STUDY TEXT.
The Ark, Day One: Having a Baal — Struts and Frets: Kris Joseph

The Ark, Day One: Having a Baal

November 11, 2008 · 0 comments

This entry is part 1 of 11 in the series Ark 2008

Okay, don’t hit me.  The title I picked is terrible.

I’d like to state up front that I plan to write daily about my experience with the National Arts Centre‘s Ark project, but I qualify that for this week, because I am also working on preparing for the next Zucchini Grotto cabaret.  It runs this Friday and Saturday night, so I am faced with some very long days and very little time to digest anything. So this week’s entries will be brief and scatterbrained.  Just like me.  I will capture my daily impressions as best I can, and I make no claims as to the accuracy of the the facts I present, since I am constantly interpolating and drawing ‘untested’ connections.

Items listed in a dataset.
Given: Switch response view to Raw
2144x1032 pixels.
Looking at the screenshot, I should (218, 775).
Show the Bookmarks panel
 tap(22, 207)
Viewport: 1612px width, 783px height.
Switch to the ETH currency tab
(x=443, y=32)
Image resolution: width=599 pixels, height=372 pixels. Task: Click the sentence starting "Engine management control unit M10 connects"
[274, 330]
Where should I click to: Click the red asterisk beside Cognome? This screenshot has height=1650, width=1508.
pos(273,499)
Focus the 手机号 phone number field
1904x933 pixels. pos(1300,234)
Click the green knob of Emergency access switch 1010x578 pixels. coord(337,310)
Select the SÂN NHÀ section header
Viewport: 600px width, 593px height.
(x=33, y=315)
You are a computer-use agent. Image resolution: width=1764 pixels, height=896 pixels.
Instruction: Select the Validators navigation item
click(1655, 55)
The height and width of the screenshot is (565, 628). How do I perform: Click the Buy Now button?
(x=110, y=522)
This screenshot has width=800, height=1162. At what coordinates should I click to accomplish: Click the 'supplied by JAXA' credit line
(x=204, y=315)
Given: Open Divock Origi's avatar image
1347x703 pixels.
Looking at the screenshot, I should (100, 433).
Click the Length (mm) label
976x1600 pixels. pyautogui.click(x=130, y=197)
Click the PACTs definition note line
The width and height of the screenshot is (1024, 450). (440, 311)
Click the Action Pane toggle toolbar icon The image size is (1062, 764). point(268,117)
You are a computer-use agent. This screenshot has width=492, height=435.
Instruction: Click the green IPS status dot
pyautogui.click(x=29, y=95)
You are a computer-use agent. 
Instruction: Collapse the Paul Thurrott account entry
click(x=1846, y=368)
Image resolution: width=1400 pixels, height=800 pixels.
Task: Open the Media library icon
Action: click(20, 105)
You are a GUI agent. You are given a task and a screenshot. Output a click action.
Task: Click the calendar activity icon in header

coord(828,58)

APPLY WHAT YOU READ.
1. In the blog entry about the Ark project, on which nights does the next Zucchini Grotto cabaret run?
2. Resume the blog entry about the Ark project, beginning after its final sentence.

ANSWERS TO THE PROBLEMS.
1. Friday and Saturday night.

2.
This is the third year of The Ark, which is a program that the English Theatre’s artistic director Peter Hinton brought in as an exploration and development component.  It’s difficult to sum up what The Ark is or who it serves; it’s a more complex answer than I can give (there are several answers, in fact) and I’m not the best person to give it.  Some of the work that is done over the three weeks is used as input into possible productions for the NAC English Theatre’s subsequent season. Some of the work is aimed at professional development, akin to how people in all sorts of other “9-to-5″ careers pursue regular skills development training.  And there are other angles. The working group numbers over 40 this year, and The Ark is dedicated to the life and work of Bertolt Brecht.  Participants include the second-year acing class from the National Theatre School, a group of professional actors (of amazing pedigree, generally, and I’m honored and privileged to be part of that contingent), designers, playwrights, dramaturges, and directors, with input from other scholars and interested people.

The group meets six days a week, for full working days.  Generally, mornings are spent looking at historical aspects of Brecht’s life, his times, his world view and topics related to his work; afternoons are spent lifting his plays, poems and musicals off the page.  There is much discussion and sharing: such a diverse group of people brings a tremendous range of background and experience to the table.

I look at The Ark as a terrific professional development opportunity.  I have not had significant exposure to Brecht’s work, but am very interested in the infamous “alienation effect” (audiences should not be asked to forget they are seeing theatre), Brecht’s responses to the politics of his time, his approach to creation and collaboration, and his fascination with technology as a storytelling medium.  In addition, so much of the pre-World War II world picture seems so relevant and timely today; I’m fascinated by the parallels between then and now.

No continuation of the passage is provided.